Indexing Moving Objects

Driver locations update continuously (every 4 seconds for a ride-sharing fleet). A database index optimized for reads (R-tree, geohash) is expensive to update at high write rates — every driver position update requires index modification. Pattern: write location updates to an in-memory store (Redis geo sorted set) optimized for point updates. The location database (PostgreSQL + PostGIS) is updated less frequently or used for historical queries. Read path: GEOSEARCH on Redis for real-time nearby queries. Write path: GEOADD on Redis (O(log N)); async sync to the database for persistence. This separates the real-time location index (Redis) from the persistent location history (database).

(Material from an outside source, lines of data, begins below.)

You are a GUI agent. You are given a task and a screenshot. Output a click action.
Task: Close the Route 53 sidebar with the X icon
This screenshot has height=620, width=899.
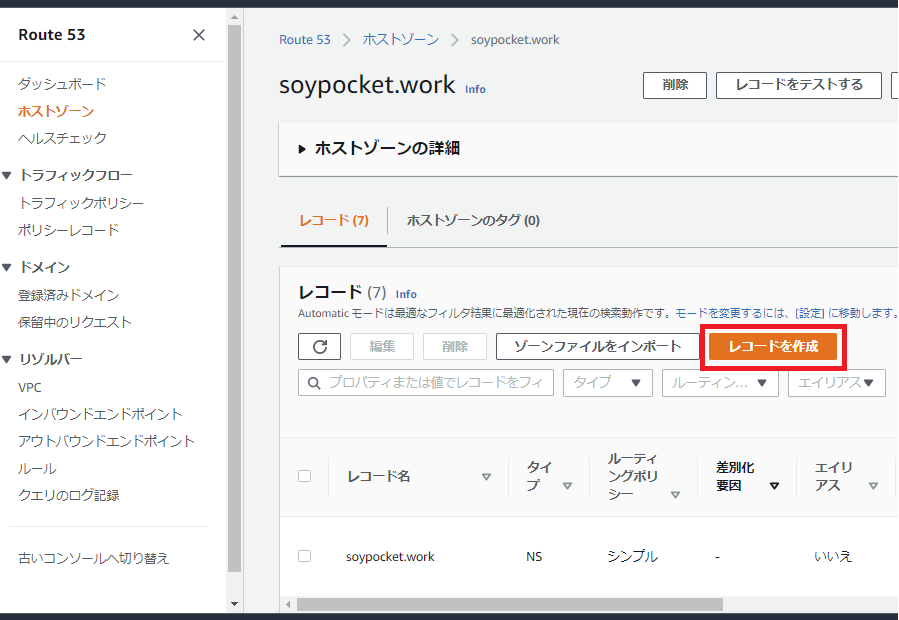click(198, 34)
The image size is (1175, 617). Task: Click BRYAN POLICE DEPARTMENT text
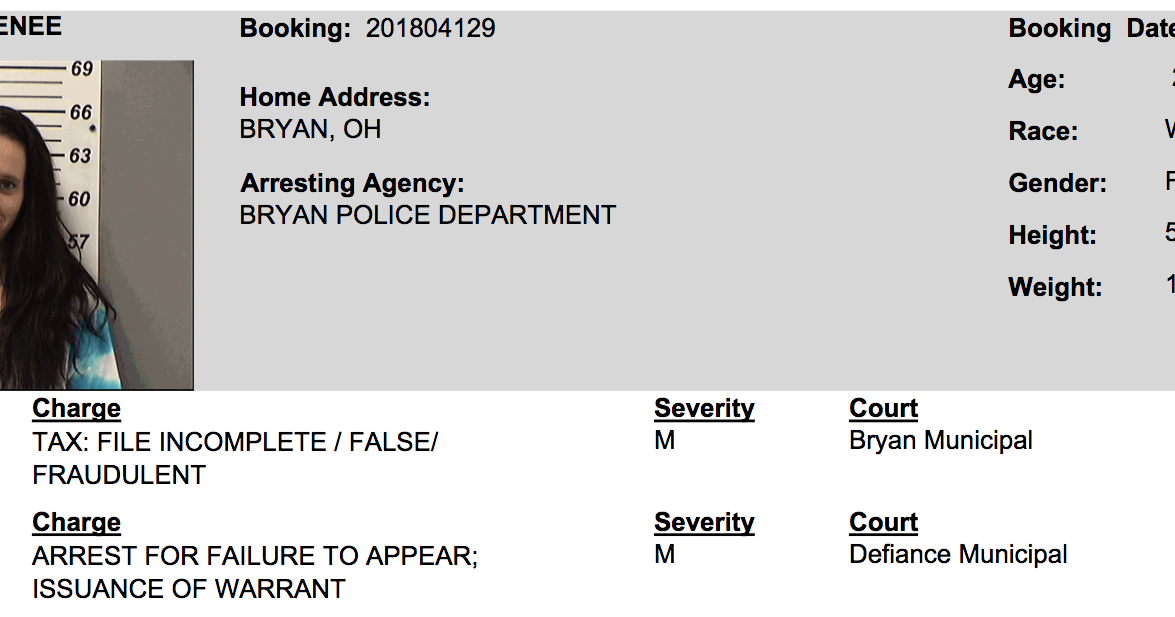pos(427,215)
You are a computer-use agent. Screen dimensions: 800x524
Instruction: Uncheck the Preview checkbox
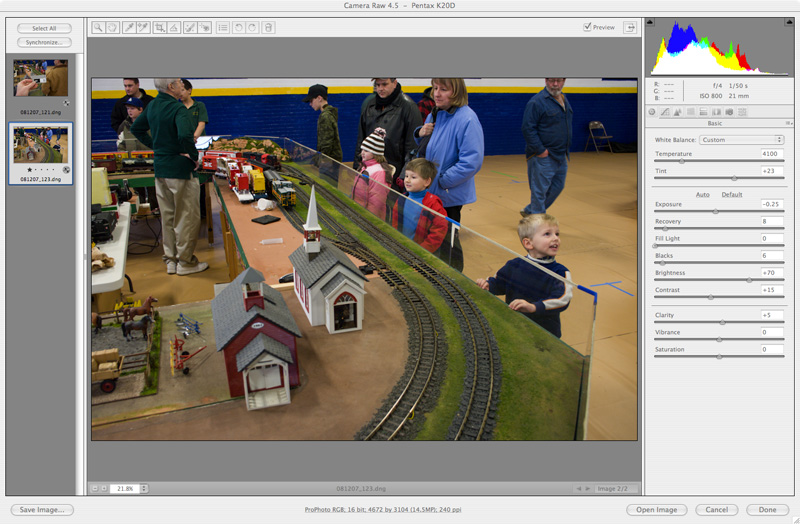pyautogui.click(x=587, y=27)
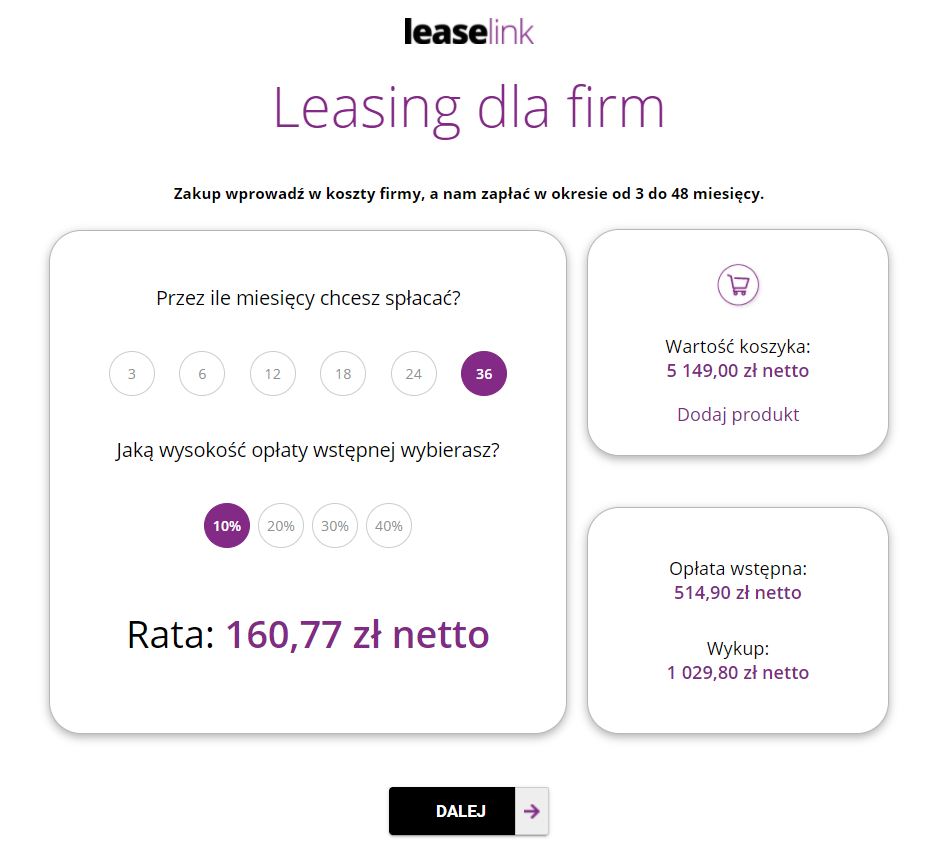Select 3 months repayment period
Screen dimensions: 939x855
(x=132, y=374)
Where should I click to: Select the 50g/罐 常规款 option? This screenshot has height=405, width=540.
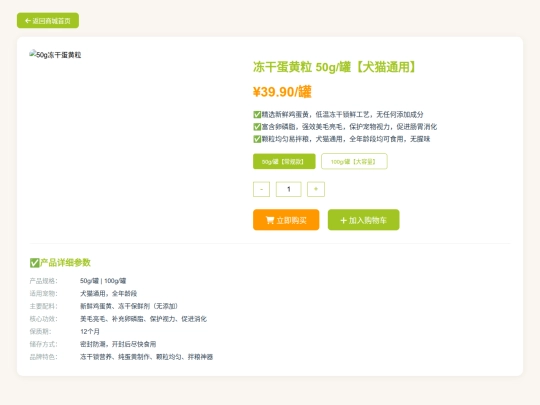point(284,161)
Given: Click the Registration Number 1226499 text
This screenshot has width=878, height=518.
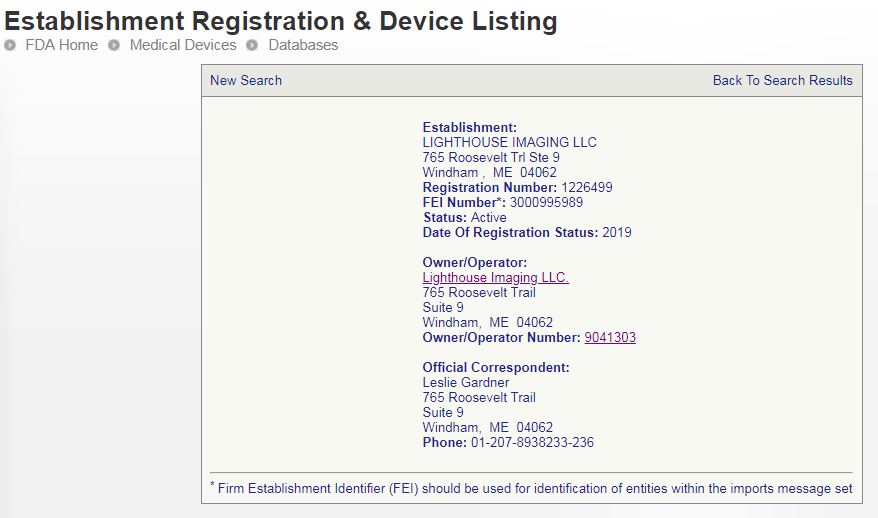Looking at the screenshot, I should click(x=586, y=187).
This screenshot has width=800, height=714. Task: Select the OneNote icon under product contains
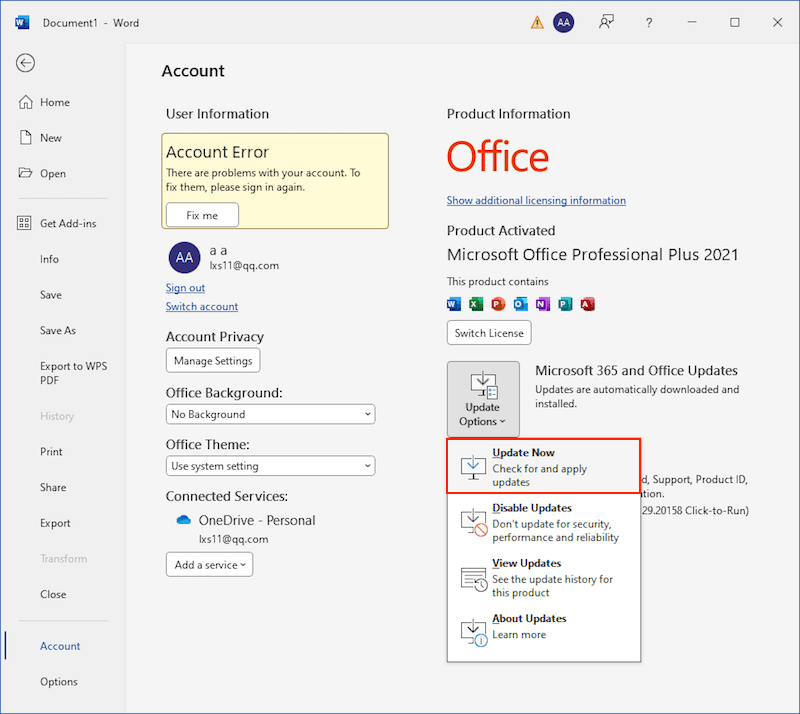click(541, 304)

Proximity Matching Architecture

A proximity matching system (rider requests a ride → find nearest available driver) must complete in under 1 second. Architecture: drivers publish location updates to a geo index service (Redis geo); when a rider requests a ride, the matching service queries GEOSEARCH for the nearest N available drivers within M km; the matching service contacts each driver candidate in parallel via gRPC and offers the ride; the first driver to accept is matched; unmatched candidates are tried in order. Sharding: for city-scale deployments, one Redis instance per city (partition by geographic region) — no cross-region geo queries needed. Monitor: match latency (p99 N% indicates supply shortage in a region).

Geofencing

Geofencing determines whether a location is inside or outside a defined geographic boundary (airport pickup zone, delivery area, restricted zone). Point-in-polygon test: ray casting algorithm — cast a horizontal ray from the point and count how many polygon edges it crosses (odd = inside, even = outside). For simple convex regions, use bounding box pre-filter (reject obvious misses before expensive polygon test). Index geofences for “which geofences does this point fall in?”: store each geofence as a PostGIS polygon; spatial index query ST_Within(point, geofence_polygon). For real-time geofence entry/exit events, compare the current and previous location against all relevant geofences on each location update — trigger events when status changes from outside to inside.